Task to carry out:
Copy the items below word for word, starting at the line that contains "Screen dimensions: 1356x959" and ending after the line that contains "tap(232, 70)".

Input for this task:
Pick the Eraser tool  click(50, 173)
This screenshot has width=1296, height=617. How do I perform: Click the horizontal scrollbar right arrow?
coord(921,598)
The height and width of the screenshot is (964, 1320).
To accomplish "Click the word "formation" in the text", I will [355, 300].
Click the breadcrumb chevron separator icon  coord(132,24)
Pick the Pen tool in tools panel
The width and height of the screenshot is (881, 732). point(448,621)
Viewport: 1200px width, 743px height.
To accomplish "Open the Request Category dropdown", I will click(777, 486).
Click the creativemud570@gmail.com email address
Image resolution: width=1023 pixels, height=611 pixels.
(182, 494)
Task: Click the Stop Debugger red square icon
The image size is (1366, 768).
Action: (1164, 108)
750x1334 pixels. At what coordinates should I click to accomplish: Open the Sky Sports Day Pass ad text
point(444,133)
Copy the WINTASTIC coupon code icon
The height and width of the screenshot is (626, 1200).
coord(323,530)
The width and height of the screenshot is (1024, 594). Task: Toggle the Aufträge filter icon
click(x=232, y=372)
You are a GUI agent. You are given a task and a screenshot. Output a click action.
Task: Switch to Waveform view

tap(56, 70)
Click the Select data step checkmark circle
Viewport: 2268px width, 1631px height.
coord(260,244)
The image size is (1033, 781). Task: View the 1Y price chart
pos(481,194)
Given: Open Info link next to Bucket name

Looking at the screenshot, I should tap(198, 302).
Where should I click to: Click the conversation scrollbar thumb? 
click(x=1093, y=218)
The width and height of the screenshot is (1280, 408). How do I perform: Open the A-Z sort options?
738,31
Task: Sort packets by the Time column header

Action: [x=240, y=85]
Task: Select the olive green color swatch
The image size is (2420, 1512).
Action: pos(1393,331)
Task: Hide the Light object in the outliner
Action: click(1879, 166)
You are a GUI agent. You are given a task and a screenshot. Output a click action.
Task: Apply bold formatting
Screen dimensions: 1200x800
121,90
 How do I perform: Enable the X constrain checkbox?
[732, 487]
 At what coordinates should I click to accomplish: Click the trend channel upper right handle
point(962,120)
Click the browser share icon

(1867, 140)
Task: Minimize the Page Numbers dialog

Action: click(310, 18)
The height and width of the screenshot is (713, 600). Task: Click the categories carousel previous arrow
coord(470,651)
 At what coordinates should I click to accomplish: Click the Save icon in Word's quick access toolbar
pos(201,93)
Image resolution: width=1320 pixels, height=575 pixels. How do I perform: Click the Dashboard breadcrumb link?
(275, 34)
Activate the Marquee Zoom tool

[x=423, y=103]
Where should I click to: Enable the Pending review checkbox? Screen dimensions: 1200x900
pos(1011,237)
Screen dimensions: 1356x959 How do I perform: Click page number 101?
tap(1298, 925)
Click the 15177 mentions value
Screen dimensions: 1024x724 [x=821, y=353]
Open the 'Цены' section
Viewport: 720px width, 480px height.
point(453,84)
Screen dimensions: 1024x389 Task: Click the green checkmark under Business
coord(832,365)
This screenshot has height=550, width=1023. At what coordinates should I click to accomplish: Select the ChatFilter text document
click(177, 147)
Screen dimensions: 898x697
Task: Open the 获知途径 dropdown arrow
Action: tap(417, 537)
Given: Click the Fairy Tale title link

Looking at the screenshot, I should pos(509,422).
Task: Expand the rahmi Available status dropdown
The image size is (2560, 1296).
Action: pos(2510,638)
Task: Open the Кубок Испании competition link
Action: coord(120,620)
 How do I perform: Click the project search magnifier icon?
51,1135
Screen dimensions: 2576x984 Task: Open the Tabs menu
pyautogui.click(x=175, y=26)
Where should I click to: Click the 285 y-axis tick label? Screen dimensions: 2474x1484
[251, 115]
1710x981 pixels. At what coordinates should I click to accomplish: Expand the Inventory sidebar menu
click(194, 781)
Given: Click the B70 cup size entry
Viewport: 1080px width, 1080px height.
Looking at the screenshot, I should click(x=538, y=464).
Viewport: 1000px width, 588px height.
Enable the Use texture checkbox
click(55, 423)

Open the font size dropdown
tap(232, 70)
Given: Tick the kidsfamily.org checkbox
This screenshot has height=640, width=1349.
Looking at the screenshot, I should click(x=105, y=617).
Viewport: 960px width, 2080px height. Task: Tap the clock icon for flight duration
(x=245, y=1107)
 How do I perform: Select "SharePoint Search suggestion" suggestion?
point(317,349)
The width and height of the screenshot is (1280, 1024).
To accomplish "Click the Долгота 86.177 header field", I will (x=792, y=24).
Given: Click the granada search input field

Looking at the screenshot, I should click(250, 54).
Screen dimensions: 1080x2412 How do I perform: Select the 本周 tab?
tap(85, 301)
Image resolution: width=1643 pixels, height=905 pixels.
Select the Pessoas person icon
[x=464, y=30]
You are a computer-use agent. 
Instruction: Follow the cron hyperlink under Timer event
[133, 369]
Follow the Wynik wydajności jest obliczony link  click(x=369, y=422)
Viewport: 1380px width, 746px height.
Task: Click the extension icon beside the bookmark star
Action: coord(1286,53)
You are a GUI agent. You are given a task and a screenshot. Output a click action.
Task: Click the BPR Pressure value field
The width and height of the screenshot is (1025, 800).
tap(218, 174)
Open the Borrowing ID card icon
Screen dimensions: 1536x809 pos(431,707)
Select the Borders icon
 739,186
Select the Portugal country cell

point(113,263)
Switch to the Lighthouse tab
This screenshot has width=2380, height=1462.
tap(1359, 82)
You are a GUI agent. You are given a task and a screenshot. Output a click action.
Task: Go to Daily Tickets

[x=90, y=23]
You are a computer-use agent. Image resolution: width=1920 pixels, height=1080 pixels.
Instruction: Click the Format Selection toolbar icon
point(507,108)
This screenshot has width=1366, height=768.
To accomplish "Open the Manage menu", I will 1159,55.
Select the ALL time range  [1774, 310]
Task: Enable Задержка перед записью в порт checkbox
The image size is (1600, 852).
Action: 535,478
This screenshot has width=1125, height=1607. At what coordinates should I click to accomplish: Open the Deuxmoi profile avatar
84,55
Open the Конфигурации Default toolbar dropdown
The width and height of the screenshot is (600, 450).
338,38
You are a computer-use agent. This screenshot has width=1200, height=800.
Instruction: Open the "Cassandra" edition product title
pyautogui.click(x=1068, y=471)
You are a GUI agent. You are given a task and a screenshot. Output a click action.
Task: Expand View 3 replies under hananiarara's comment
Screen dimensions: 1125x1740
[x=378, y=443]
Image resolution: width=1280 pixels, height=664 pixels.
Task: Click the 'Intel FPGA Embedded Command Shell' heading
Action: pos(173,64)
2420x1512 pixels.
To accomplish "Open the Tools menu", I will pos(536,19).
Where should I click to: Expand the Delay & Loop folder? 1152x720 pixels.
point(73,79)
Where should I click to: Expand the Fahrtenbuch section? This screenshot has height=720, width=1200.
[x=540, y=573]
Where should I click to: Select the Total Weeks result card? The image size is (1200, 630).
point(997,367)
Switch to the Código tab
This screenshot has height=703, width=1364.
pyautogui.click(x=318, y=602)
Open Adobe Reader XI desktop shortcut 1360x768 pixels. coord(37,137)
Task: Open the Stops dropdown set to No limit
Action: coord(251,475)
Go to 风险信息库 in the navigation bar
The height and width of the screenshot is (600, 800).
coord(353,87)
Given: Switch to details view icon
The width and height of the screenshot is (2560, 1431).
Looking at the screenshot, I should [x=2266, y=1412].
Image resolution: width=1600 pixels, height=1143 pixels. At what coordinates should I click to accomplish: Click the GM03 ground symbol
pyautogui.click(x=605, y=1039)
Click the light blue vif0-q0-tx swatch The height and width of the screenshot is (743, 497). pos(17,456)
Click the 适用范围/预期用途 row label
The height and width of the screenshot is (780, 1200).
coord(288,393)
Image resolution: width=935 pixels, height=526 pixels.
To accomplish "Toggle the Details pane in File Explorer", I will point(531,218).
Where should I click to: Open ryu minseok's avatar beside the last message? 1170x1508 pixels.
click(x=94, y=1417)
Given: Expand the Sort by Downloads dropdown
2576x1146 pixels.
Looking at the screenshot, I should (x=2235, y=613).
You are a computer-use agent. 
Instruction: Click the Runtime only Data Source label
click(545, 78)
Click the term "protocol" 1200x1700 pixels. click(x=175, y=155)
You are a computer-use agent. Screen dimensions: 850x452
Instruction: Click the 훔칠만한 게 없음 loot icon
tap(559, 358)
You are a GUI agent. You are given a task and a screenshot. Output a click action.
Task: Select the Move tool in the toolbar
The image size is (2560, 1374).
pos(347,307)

Reply:
Screen dimensions: 1356x959 How do I perform: Click page number 101?
tap(1298, 925)
Click the 15177 mentions value
Screen dimensions: 1024x724 [x=821, y=353]
Open the 'Цены' section
Viewport: 720px width, 480px height.
point(453,84)
Screen dimensions: 1024x389 Task: Click the green checkmark under Business
coord(832,365)
This screenshot has height=550, width=1023. At what coordinates should I click to accomplish: Select the ChatFilter text document
click(177, 147)
Screen dimensions: 898x697
Task: Open the 获知途径 dropdown arrow
Action: tap(417, 537)
Given: Click the Fairy Tale title link

Looking at the screenshot, I should pos(509,422).
Task: Expand the rahmi Available status dropdown
The image size is (2560, 1296).
Action: pos(2510,638)
Task: Open the Кубок Испании competition link
Action: coord(120,620)
 How do I perform: Click the project search magnifier icon?
51,1135
Screen dimensions: 2576x984 Task: Open the Tabs menu
pyautogui.click(x=175, y=26)
Where should I click to: Click the 285 y-axis tick label? Screen dimensions: 2474x1484
[251, 115]
1710x981 pixels. At what coordinates should I click to accomplish: Expand the Inventory sidebar menu
click(194, 781)
Given: Click the B70 cup size entry
Viewport: 1080px width, 1080px height.
Looking at the screenshot, I should click(x=538, y=464).
Viewport: 1000px width, 588px height.
Enable the Use texture checkbox
click(55, 423)

Open the font size dropdown
tap(232, 70)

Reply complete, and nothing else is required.